**What the exercise asks**
Every line containing the word "Given" is to be copied from the data below.
═════ Task data
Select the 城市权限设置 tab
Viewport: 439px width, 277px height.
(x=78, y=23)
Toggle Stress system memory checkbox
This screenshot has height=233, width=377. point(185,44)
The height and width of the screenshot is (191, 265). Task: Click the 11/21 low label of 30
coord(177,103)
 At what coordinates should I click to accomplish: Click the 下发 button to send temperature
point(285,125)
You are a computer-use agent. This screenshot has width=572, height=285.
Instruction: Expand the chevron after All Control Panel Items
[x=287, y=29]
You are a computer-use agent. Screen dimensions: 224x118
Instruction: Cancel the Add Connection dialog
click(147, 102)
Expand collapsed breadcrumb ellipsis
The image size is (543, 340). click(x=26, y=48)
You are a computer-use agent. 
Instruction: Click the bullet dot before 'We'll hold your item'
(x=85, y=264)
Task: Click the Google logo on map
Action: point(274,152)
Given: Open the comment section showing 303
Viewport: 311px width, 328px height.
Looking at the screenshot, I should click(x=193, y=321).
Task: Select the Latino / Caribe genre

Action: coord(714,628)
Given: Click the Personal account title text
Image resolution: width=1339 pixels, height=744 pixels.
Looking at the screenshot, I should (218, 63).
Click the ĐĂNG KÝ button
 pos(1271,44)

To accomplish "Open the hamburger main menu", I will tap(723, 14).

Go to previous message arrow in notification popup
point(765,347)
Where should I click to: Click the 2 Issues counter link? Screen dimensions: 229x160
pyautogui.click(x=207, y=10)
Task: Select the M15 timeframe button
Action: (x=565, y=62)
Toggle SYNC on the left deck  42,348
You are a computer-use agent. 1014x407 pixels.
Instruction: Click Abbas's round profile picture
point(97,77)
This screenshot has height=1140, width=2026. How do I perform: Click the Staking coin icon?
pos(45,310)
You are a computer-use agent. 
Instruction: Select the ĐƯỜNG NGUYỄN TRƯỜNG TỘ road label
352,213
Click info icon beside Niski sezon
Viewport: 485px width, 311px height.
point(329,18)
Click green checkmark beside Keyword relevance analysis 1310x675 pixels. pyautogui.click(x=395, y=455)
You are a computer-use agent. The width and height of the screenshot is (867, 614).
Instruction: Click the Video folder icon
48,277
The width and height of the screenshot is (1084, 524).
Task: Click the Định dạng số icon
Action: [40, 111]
══════════
**Answer section**
Given: Open the comment section showing 303
Given: Click the Personal account title text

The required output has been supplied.